> [WHAT NEEDS TO BE DONE] Pull out every line in the entries below that contains the string "band".

□ □ □ □ □

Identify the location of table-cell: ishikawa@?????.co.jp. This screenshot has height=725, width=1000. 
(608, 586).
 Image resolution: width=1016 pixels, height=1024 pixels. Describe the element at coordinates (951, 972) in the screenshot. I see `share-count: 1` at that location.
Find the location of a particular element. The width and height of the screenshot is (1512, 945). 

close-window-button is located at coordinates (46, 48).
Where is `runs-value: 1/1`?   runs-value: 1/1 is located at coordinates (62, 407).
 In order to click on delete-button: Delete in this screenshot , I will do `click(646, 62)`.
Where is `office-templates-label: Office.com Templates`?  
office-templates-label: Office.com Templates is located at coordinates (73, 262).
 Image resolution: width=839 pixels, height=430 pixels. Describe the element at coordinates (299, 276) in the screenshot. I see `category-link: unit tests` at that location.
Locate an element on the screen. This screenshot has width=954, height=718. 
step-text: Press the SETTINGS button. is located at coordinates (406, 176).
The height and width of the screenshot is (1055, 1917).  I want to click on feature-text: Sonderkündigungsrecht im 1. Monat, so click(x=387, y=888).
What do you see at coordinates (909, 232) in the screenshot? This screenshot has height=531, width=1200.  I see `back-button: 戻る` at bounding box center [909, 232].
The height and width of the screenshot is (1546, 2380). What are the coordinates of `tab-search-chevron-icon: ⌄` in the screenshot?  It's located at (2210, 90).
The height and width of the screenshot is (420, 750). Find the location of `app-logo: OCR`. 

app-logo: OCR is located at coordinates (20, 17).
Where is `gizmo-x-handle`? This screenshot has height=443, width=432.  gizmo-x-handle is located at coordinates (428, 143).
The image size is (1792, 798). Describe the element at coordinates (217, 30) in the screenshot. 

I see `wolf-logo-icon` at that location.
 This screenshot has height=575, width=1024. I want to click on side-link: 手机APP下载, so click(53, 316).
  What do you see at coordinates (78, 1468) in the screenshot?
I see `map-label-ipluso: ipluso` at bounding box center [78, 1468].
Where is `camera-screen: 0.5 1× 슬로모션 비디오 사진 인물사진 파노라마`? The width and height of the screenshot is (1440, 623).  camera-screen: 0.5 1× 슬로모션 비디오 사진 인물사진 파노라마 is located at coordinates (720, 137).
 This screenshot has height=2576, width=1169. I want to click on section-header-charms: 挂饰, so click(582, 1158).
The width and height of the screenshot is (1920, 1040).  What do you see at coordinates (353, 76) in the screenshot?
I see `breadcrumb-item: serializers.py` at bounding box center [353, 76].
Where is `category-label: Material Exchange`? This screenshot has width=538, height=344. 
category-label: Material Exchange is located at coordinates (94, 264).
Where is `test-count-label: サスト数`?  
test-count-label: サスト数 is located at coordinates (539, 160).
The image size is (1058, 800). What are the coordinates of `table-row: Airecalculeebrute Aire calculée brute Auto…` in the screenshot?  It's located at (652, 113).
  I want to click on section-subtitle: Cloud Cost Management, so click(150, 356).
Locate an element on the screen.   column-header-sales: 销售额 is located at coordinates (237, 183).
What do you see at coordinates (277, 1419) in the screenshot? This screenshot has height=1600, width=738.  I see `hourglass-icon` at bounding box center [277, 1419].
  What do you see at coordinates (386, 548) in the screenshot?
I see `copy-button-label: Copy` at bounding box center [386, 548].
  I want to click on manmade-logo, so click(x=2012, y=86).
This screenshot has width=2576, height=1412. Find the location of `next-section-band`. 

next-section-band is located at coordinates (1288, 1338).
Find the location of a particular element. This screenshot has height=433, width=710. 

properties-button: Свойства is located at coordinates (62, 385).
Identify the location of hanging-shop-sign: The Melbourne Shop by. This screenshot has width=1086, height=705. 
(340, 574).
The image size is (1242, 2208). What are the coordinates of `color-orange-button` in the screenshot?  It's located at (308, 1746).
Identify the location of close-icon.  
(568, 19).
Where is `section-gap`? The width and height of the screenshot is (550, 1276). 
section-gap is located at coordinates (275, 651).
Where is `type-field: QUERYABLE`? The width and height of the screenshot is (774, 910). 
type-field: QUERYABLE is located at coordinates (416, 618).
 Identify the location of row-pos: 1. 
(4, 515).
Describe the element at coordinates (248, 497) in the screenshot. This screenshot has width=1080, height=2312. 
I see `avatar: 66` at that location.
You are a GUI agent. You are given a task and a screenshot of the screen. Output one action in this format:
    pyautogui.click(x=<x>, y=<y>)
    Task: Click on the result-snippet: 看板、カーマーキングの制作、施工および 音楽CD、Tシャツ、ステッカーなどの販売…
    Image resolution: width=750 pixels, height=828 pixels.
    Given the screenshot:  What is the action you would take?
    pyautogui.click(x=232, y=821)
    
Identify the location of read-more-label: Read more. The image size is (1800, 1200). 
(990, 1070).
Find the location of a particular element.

□ □ □ □ □

> [ANSWER FOR THE TASK]
This screenshot has width=2576, height=1412. Find the location of `next-section-band`. 
next-section-band is located at coordinates (1288, 1338).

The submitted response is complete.